Tuesday, December 3, 2013

When are batteries going to stop sucking so much?

The Oxford Electric Bells are believed to be history’s most impressive example of battery duration. Invented in 1812, the bells have been ringing continuously ever since.

Battery historians revere the particulars of the two-note contraption with such ardor it wouldn’t surprise me if some of the more misguided ones argue the bells are the inspiration for the Chuck Berry song, “My Ding-A-Ling.”

Shows you what snobs elitist battery historians can be.

Everyone knows the most impressive batteries in history are the ones that in 1964 began powering the little transistor radio on “Gilligan’s Island.”

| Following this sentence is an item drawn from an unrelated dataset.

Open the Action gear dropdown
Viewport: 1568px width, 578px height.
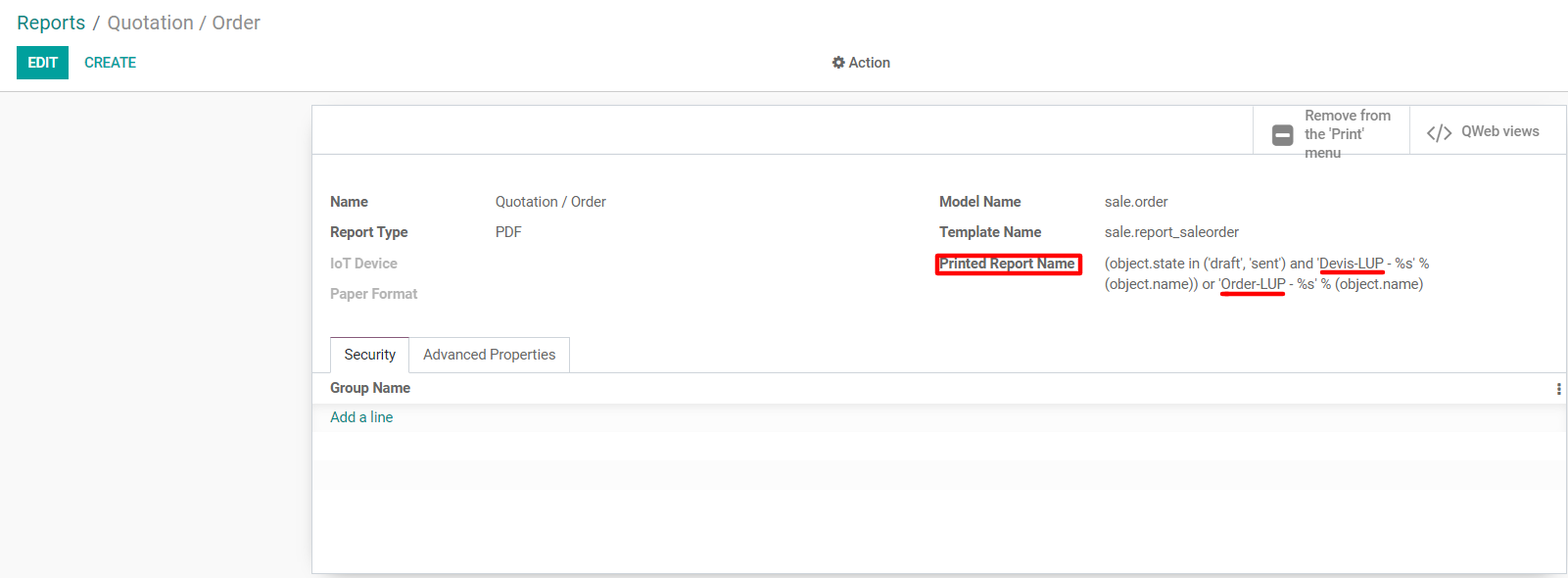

It’s for nearly 50 years brought the hapless castaways news, music and weather to the uncharted desert isle that had to be thousands of miles from the nearest Radio Shack.

And just because someday one of you might be need to know and will gratefully recall this very blog, that radio is a Packard Bell AR-851 8-transistor AM-only radio.

Take that, Alex Trebek!

Batteries die and come back to life so often I’m surprised there isn’t a cult. After all, Jesus Christ did it just once and look how well that’s working out.

I’ve been contemplating batteries ever since my local mechanic charged me $141.99 for a new one to keep my 2007 Saturn Vue running. Buying a new battery is one of the few instances where you get charged in order to get charged.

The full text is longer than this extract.